El 15 de agosto de 1986, precisamente en la parroquia Nuestra Señora del Pilar, recibió la ordenación sacerdotal de manos de monseñor Luis Stöckler. Desde entonces, el lema que identifica su ministerio es “Haz de mí un instrumento de tu paz”.

Dos días después de su ordenación, el 17 de agosto de 1986, celebró su primera misa en Nuestra Señora del Pilar de Curuzú Cuatiá. Posteriormente, el 24 de agosto de ese mismo año, celebró otra misa en la parroquia Divina Providencia de Capital Federal.

Su camino pastoral continuó con nuevas responsabilidades. El 11 de mayo de 1987 fue designado administrador parroquial de Nuestra Señora del Pilar de Curuzú Cuatiá.

El 4 de marzo de 1990 asumió como cura párroco de San José Obrero de Goya. Siete años después, el 31 de mayo de 1997, pasó a desempeñarse como párroco de Nuestra Señora del Rosario de Monte Caseros. Allí también ejerció como capellán de la Escuela Privada “Presbítero Juan Perelló”.

En agosto de 2001, monseñor Luis Stöckler lo incorporó como miembro del Colegio de Consultores.

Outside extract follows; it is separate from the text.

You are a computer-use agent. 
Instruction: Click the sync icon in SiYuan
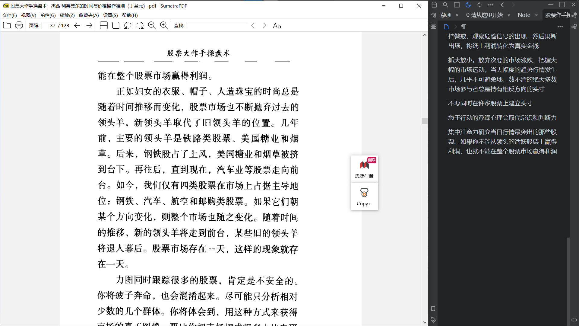click(479, 5)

El 30 de abril de 2006 regresó a la parroquia Nuestra Señora del Pilar de Curuzú Cuatiá para asumir nuevamente como párroco. Además, durante esa etapa se desempeñó como capellán del Comando de la Primera División del Ejército Argentino, correspondiente a la guarnición militar de Curuzú Cuatiá.

Así, la celebración de este 15 de agosto reunió buena parte de la historia sacerdotal del padre Damelio. Fueron 40 años de servicio pastoral, distintos destinos y comunidades acompañadas, pero también una misma vocación expresada desde aquel lema que eligió para su ministerio: ser un “instrumento de paz”.

La comunidad diocesana aprovechó el aniversario para dar gracias por su vida sacerdotal y renovar la oración para que pueda continuar poniendo su ministerio al servicio del pueblo de Dios.